Conversely, if we discovered traces of some simple extinct life form — some bacteria, some algae — it would be bad news. If we found fossils of something more advanced, perhaps something looking like the remnants of a trilobite or even the skeleton of a small mammal, it would be very bad news. The more complex the life we found, the more depressing the news of its existence would be. Scientifically interesting, certainly, but a bad omen for the future of the human race.

So why the apparent negativity?

pia18477 grotzinger_05 final
pia18477 grotzinger_05 final

NASA/JPL-Caltech/MSSS Scientists around the world are hoping that NASA's Curiosity rover will find silicon in these rocks on Mount Sharp, an indication that this might have once been an environment for life. Nick Bostrom hopes the rover finds nothing of the kind.

Simply put, evidence of life on Mars would suggest that life in the universe is not uncommon, and that induction would lead to a troubling conclusion.

It all comes down to the question of why we haven't encountered any signs of intelligent extraterrestrial life (not to mention any extraterrestrial life whatsoever)— a quandary originally posed by physicist Enrico Fermi, and known as Fermi's Paradox. If none of the billion and billions of planets in space have developed civilizations that are advanced enough to communicate with or be detected by humans, then there must be something that prevents that from happening.

"There are planets that are billions of years older than Earth," Bostrom writres. "Any intelligent species on those planets would have had ample time to recover from repeated social or ecological collapses. Even if they failed a thousand times before they succeeded, they could still have arrived here hundreds of millions of years ago."

Bostrom reasons that there's a "Great Filter" that must exist either in our past or our future. If the hard part of becoming an interstellar civilization is the emergence of life, then the filter is in our past and humans are entering exciting new territory. But if the emergence of life is common, then the hard part could be getting through technological adolescence without destroying ourselves — in which case humanity may be in for hard times.

Another potential option is that the same life lived on Mars as does on Earth now. That would mean that life somehow originated on Mars and was transferred to Earth, or vice versa. In that case, the origination of life would still be an extremely improbable event that only happened once. It would thus still be a good candidate for the Great Filter to have come before current time.
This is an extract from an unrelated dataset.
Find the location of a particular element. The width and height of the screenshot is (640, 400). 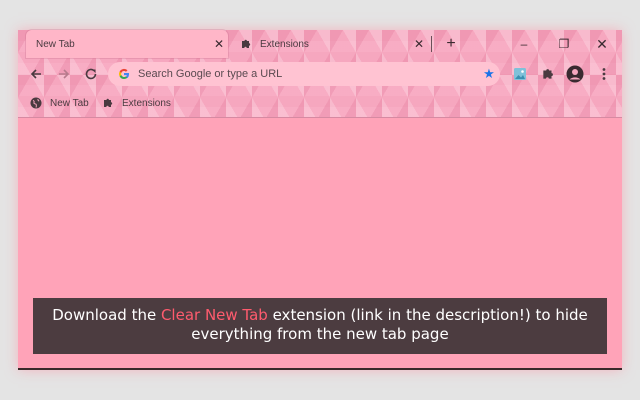

bookmark-new-tab: New Tab is located at coordinates (60, 103).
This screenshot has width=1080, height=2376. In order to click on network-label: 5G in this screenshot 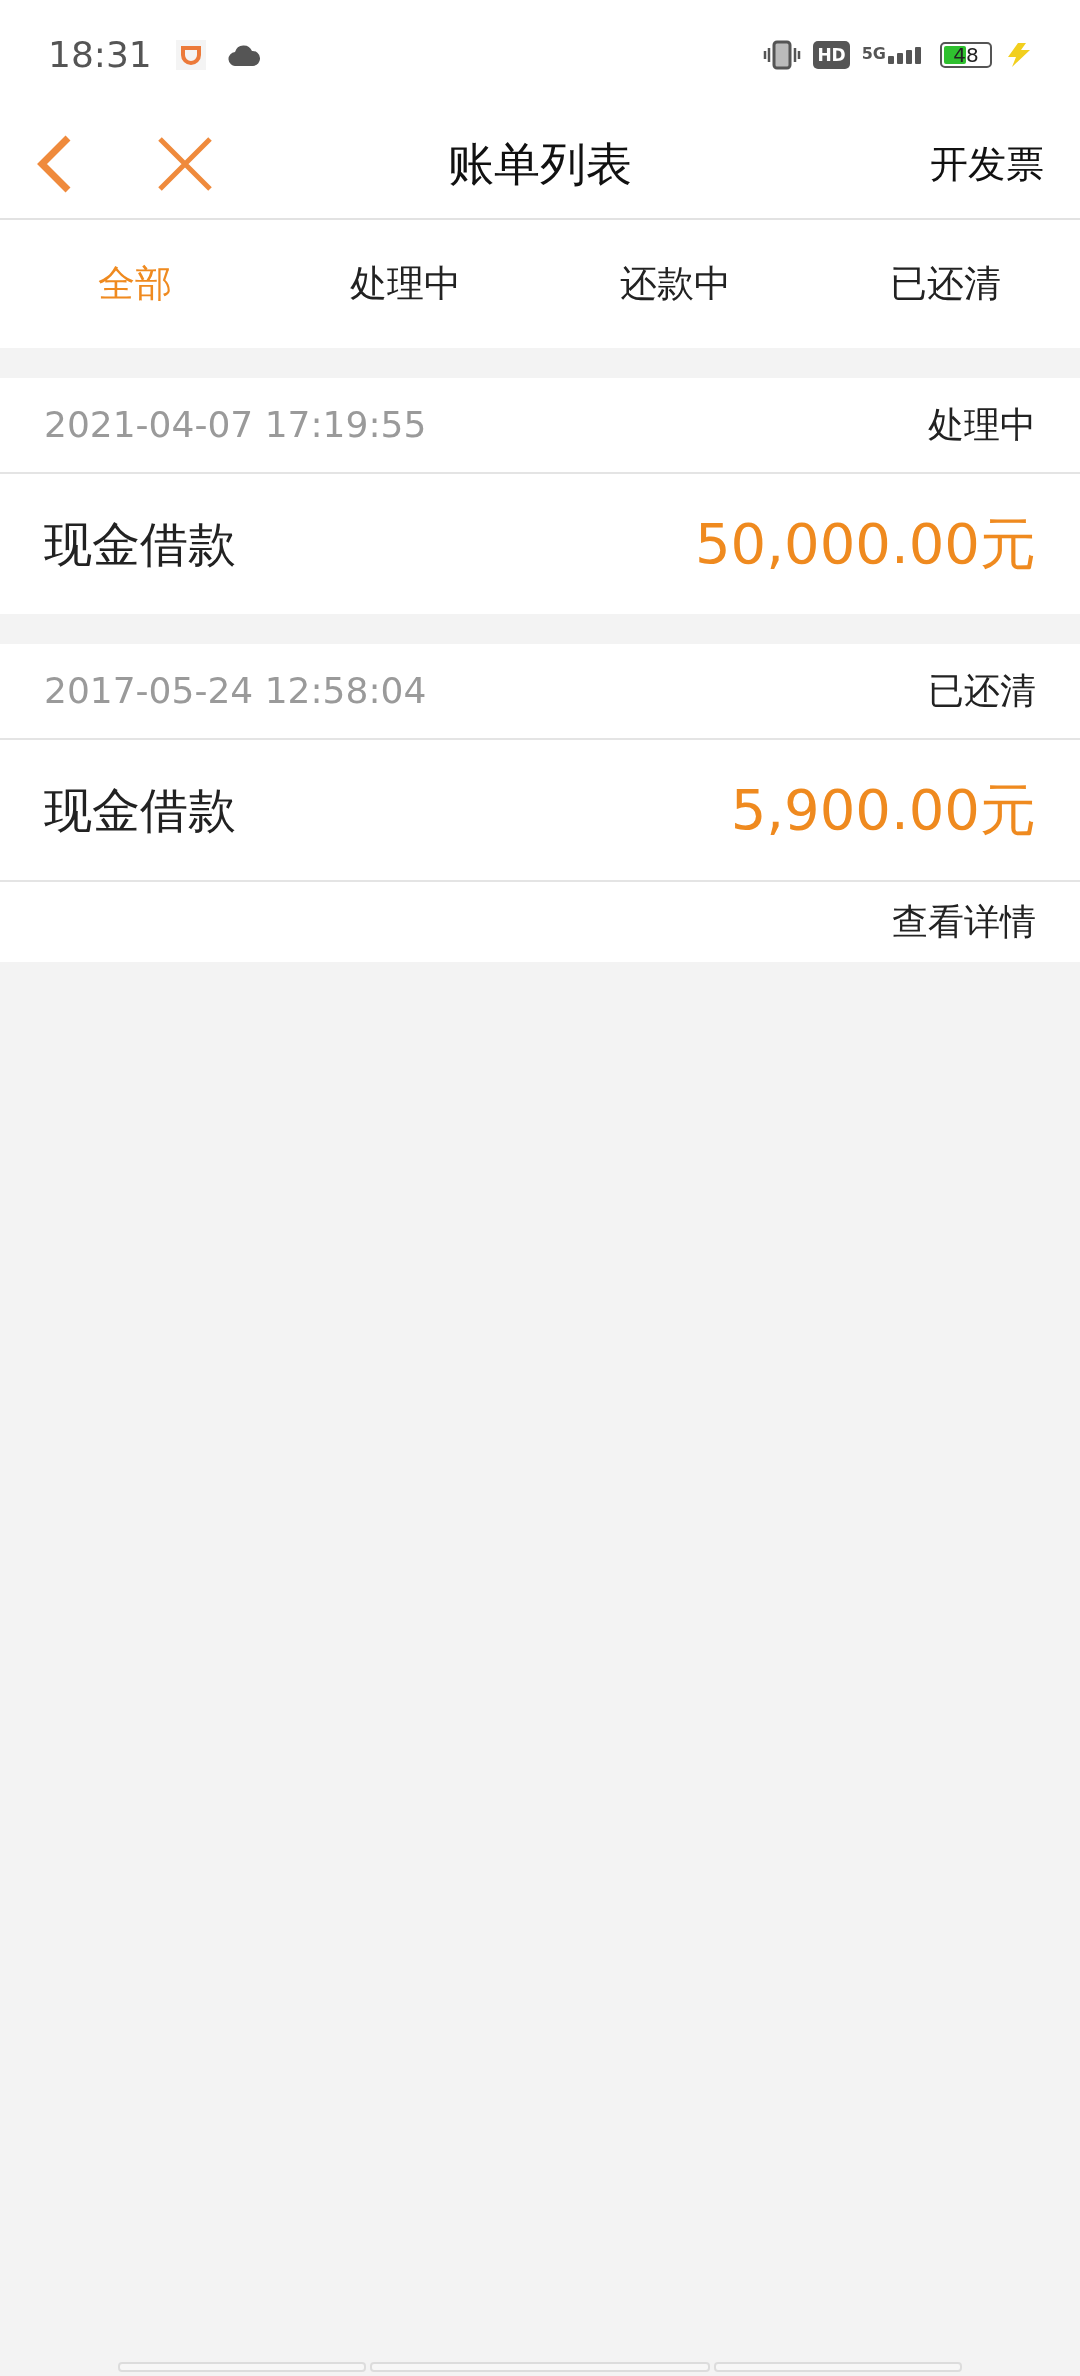, I will do `click(874, 54)`.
What could have caused another intelligent alien civilizations to disappear? Bostrom points to risks we face today:

To constitute an effective Great Filter, we hypothesize a terminal global cataclysm: an existential catastrophe. An existential risk is one where an adverse outcome would annihilate Earth‐originating intelligent life or permanently and drastically curtail its potential for future development. We can identify a number of potential existential risks: nuclear war fought with stockpiles much greater than those that exist today (maybe resulting from future arms races); a genetically engineered superbug; environmental disaster; asteroid impact; wars or terrorists act committed with powerful future weapons, perhaps based on advanced forms of nanotechnology; superintelligent general artificial intelligence with destructive goals; high‐energy physics experiments; a permanent global Brave‐New‐World‐like totalitarian regime protected from revolution by new surveillance and mind control technologies. These are just some of the existential risks that have been discussed in the literature, and considering that many of these have been conceptualized only in recent decades, it is plausible to assume that there are further existential risks that we have not yet thought of.

It's in light of those scary possibilities that Bostrom hopes to find more evidence on Mars of the rareness of life on Earth.

"We would have some grounds for hope that all or most of the Great Filter is in our past if Mars is indeed found to be barren. In that case, we may have a significant chance of one day growing into something almost unimaginably greater than we are today," Bostrom writes.